Przypomniany przy okazji obecnej powodzi raport Najwyższej Izby Kontroli z marca jest zatrważający. W przypadku większości wałów przeciwpowodziowych nie można nawet stwierdzić, w jakim są stanie, bo nie mają aktualnych badań technicznych. Nie istnieje plan ochrony przeciwpowodziowej dla Polski, choć na jego przygotowanie czekamy już osiem lat. NIK punktuje szereg zaniedbań w województwie małopolskim i świętokrzyskim, czyli obszarach dorzecza Wisły. W przygotowaniu jest już kolejny raport, dotyczący dorzecza Odry. Zostanie on opublikowany za miesiąc, ale z informacji uzyskanych przez „Politykę” wynika, że także on będzie miażdżący dla lokalnych władz. Efekty wieloletnich zaniedbań są natomiast już widoczne w bilansach strat. Za wcześnie jeszcze na szacowanie szkód wyrządzonych przez trwającą właśnie powódź. Jednak dane za ostatnie lata, zebrane przez NIK, są niepokojące.
Od 2007 do 2009 r. suma strat z powodu powodzi w dwóch tylko województwach – świętokrzyskim i małopolskim – stale rosła. Zwiększyła się z 194 mln w 2007 r. do aż 519 mln zł w ubiegłym roku. Z danych Polskiej Izby Ubezpieczeń, dotyczących całej Polski, wynika, że odszkodowania z powodu strat związanych z siłami natury (nie tylko, ale przede wszystkim powodzie) wzrosły w 2009 r. w porównaniu z rokiem poprzednim aż o jedną trzecią. Jak to możliwe, skoro każdy kolejny sezon nie jest znacznie gorszy od poprzedniego?
W swoim raporcie NIK powołuje się na wnioski zawarte w przygotowanym ponad dwa lata temu przez Ministerstwo Spraw Wewnętrznych i Administracji „Programie ochrony przed powodzią w dorzeczu Górnej Wisły”. Okazuje się, że mimo tragicznych doświadczeń z 1997 r., z czasu tzw. powodzi tysiąclecia, wciąż są zabudowywane naturalne tereny zalewowe. NIK podkreśla, że w strefach zagrożonych powodzią powstają zarówno nowe budynki mieszkalne, jak i obiekty użyteczności publicznej. – Ochrona przed zalaniem jest dalej rozumiana głównie jako budowa wałów, a to poważny błąd – mówi Paweł Biedziak, rzecznik NIK. Co gorsza, straty rosną również dlatego, że bezgranicznie ufa się urządzeniom technicznym. Poza tym niszcząca siła wielkiej wody jest większa z powodu sztucznych zwężeń dolin rzecznych i źle zaprojektowanych mostów. Nic zatem dziwnego, że taka sama powódź jak kilka lat temu, teraz powoduje znacznie większe straty materialne.
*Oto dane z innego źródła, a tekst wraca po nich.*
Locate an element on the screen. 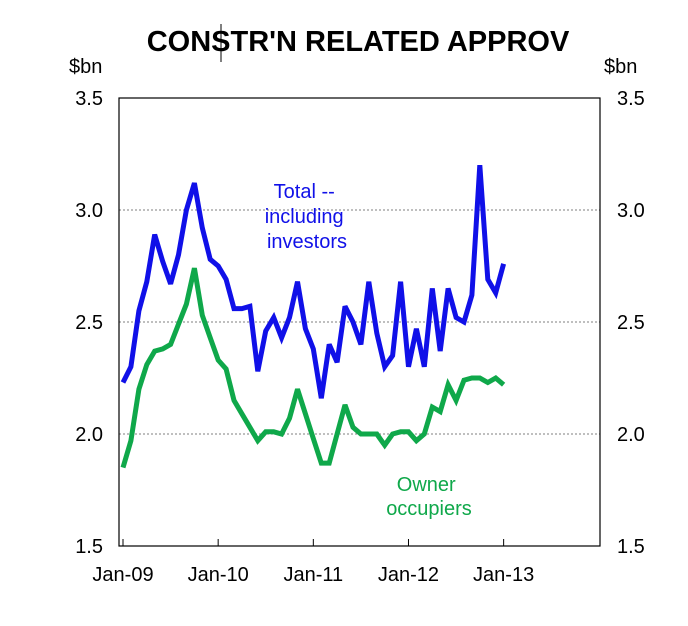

Szczególnie narażone województwa małopolskie i świętokrzyskie są w wyjątkowo niekorzystnej sytuacji. W dorzeczu górnej Wisły gęstość zaludnienia jest wyższa od przeciętnej, a zabudowa bardzo rozproszona. Raport MSWiA sprzed dwóch lat podkreśla, że rośnie wielkość zabudowywanych terenów w tych regionach, kosztem lasów i gruntów ornych. Coraz mniej jest zatem możliwości magazynowania nadmiaru wody w glebie i coraz szybciej spływa ona do rzek po dużych opadach. Rośnie ryzyko podtopień szczególnie w aglomeracjach większych miast, bo nowe osiedla nie mają często odpowiedniej kanalizacji deszczowej.
Kontrolerzy NIK stwierdzili, że w wielu gminach nie ma nawet ściśle określonych miejsc, gdzie nie wolno budować z powodu ryzyka powodziowego. – Często słyszymy ustne zapewnienie, że wójt wie, gdzie jest niebezpiecznie. Ale brakuje jakichkolwiek dokumentów – mówi Paweł Biedziak. A przecież Polska w najbliższych latach będzie nadal szybko się urbanizować.
Jeśli nie powstaną zarówno ogólnopolski, jak i regionalne plany przeciwpowodziowe, wartość strat z powodu powodzi nadal będzie rosnąć. Tymczasem już od dawna wiadomo, że tego typu zjawiska, w związku z ociepleniem klimatu mogą się nasilać. Południowa Polska, zarówno w dorzeczu Wisły, jak i Odry jest i będzie narażona na wielką wodę. Zamiast więc żyć nadzieją, że wyższe i grubsze wały nas przed nią skuteczniej obronią, lepiej uważnie wybierać miejsca pod następne inwestycje.